I agree with @doki23 -- I expect a table function to logically return a table (that something with both rows and columns)

Regarding signature, I decided to use a single vector and vector with sizes of sections instead of vec of vecs to have better performance. If we use Vec, this will require a lot of memory in case of a request for millions of rows.

The way the rest of DataFusion avoids buffering all the intermediate results at once int memory is with Streams but then that requires interacting with rust's async ecosystem which is non trivial

If you wanted a streaming solution, that would mean the signature might look something like the following (maybe)

Arc<dyn Fn(Box<dyn SendableRecordBatchStream>) -> Result<Box<dyn SendableRecordBatchStream>> + Send + Sync>;

Looks like I got the title wrong. I have implemented a function that returns many rows, probably it is not a table function. If I rename it, will it be fine?

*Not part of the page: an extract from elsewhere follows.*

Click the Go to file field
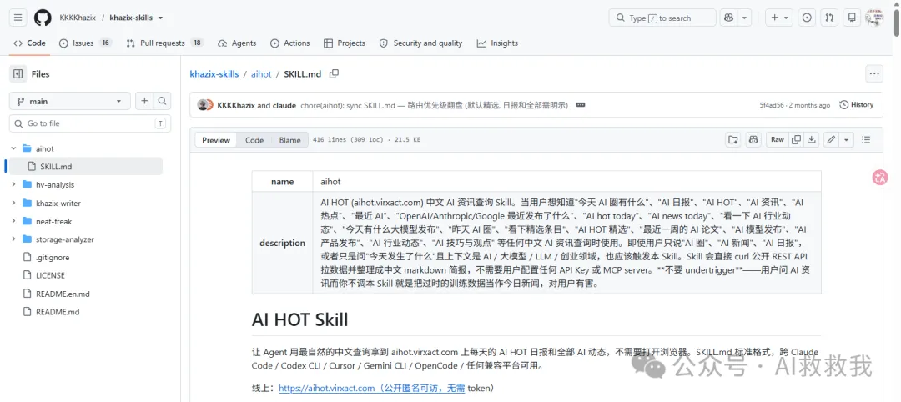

Regarding the function signature, I think my solution is a compromise between vec and streaming. Actually, I don't think that function can return so many rows. However, of course, I will rewrite it if you want. So which solution do we choose: current Result<(ArrayRef, Vec<usize>)> + Send + Sync>, Result<Vec<ColumnarValue>> + Send + Sync> or Result<Box< dyn SendableRecordBatchStream>> + Send + Sync> ?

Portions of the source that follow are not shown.